(Records supplied)
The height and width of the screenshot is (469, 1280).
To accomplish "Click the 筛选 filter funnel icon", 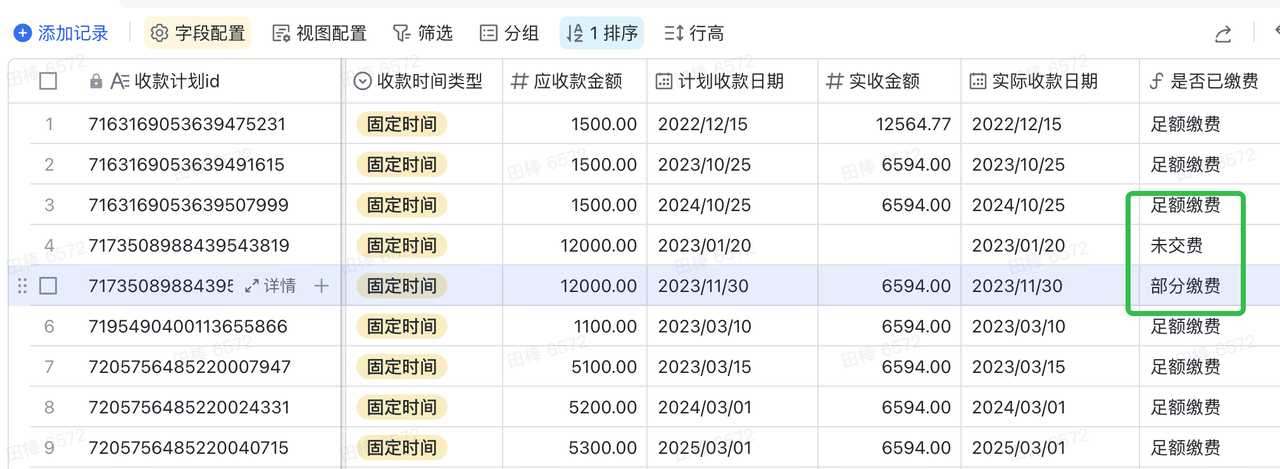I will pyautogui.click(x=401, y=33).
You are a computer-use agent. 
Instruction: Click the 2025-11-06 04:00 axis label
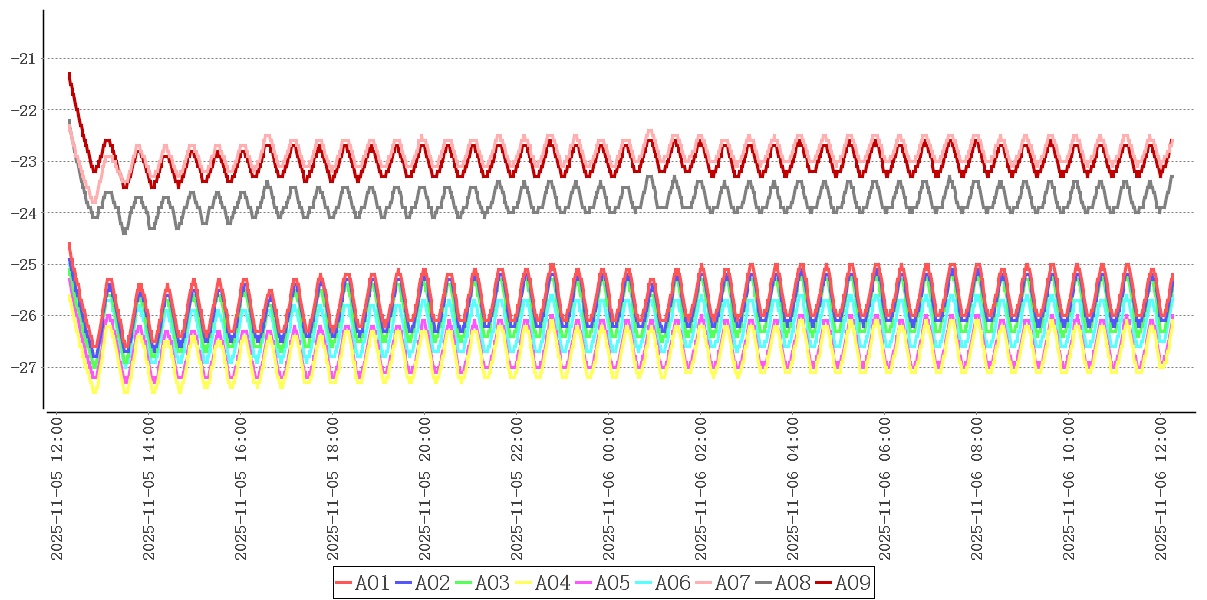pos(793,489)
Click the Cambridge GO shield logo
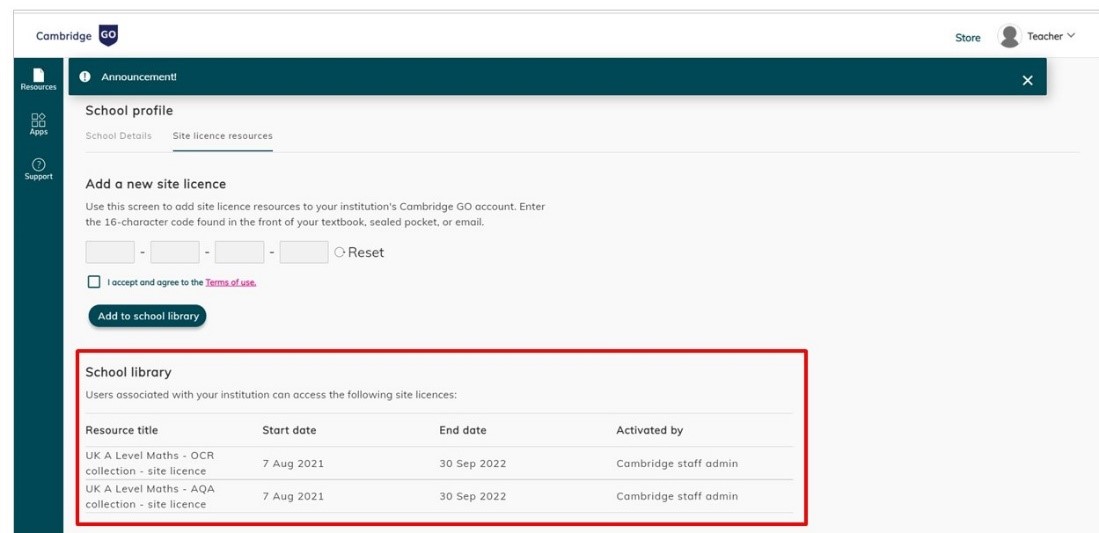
(End Records supplied)
» **Task item**
Excluding all pictures, output exactly the lines from the line containing "Instruction: Click the" through the last line of the entries above.

» **Written solution**
Instruction: Click the 2025-11-06 04:00 axis label
pos(793,489)
Click the Cambridge GO shield logo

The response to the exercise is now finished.